A BM&F foi a primeira bolsa do mundo a criar um sistema que enxerga a posição global do investidor para efeito de margem (depósito de garantia), exemplo de como é inovadora, diz Eid Jr., da FGV. O fato de a CME ter criado contratos de real/dólar no fim da década de 90 e a liquidez ter permanecido na bolsa brasileira também é um sintoma da confiança dos investidores, acrescenta. No curto prazo, o risco de comprar a ação está na volatilidade que pode ter nos primeiros dias de negociação. Mantê-la como aposta de longo prazo é uma boa pedida, na sua avaliação.

Para quem se entusiasmou com os ganhos de Bovespa HLD logo na largada, o diretor da Modal Asset Management, Alexandre Póvoa, lembra que não há garantias de que os papéis da BM&F repetirão tal desempenho. O especialista sublinha que a bolsa de futuros é uma instituição de maior porte do que a Bovespa - negocia mais de R$ 100 bilhões ao dia - o que, em tese, limitaria o crescimento. "A BM&F pode pegar carona na expansão da Bovespa pelos contratos de índice, mas no seu ganha-pão, no mercado de juros e câmbio, o potencial é menor", diz. "E por negociar muito, as taxas cobradas são também menores."

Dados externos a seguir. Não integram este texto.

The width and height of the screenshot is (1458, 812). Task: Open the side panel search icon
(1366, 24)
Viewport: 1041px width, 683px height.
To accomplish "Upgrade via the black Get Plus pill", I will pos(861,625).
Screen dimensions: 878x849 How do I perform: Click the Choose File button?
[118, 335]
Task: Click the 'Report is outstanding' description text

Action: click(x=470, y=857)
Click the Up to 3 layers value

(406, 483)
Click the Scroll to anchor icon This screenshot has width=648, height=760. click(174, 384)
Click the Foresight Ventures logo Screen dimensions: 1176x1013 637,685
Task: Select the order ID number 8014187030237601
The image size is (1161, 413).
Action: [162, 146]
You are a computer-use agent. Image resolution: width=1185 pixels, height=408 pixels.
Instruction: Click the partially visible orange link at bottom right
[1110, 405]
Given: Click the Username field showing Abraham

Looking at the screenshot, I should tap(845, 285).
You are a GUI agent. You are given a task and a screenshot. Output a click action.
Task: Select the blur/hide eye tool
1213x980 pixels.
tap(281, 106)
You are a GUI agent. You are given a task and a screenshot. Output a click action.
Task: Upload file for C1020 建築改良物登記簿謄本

No prospecto, a BM&F informa que a média diária negociada em DI teve um aumento de 55% de janeiro a setembro, em comparação ao mesmo período do ano passado. Os futuros de dólar avançaram 62,6% e de Ibovespa, em 69%. Para a bolsa, o aumento do apetite do investidor estrangeiro tende a ser potencializado pelo "grau de investimento". O desenvolvimento do setor de fundos no Brasil, que reúne um patrimônio de R$ 1 trilhão, e o alongamento dos prazos da dívida pública são outros fatores citados como alavanca para o negócio.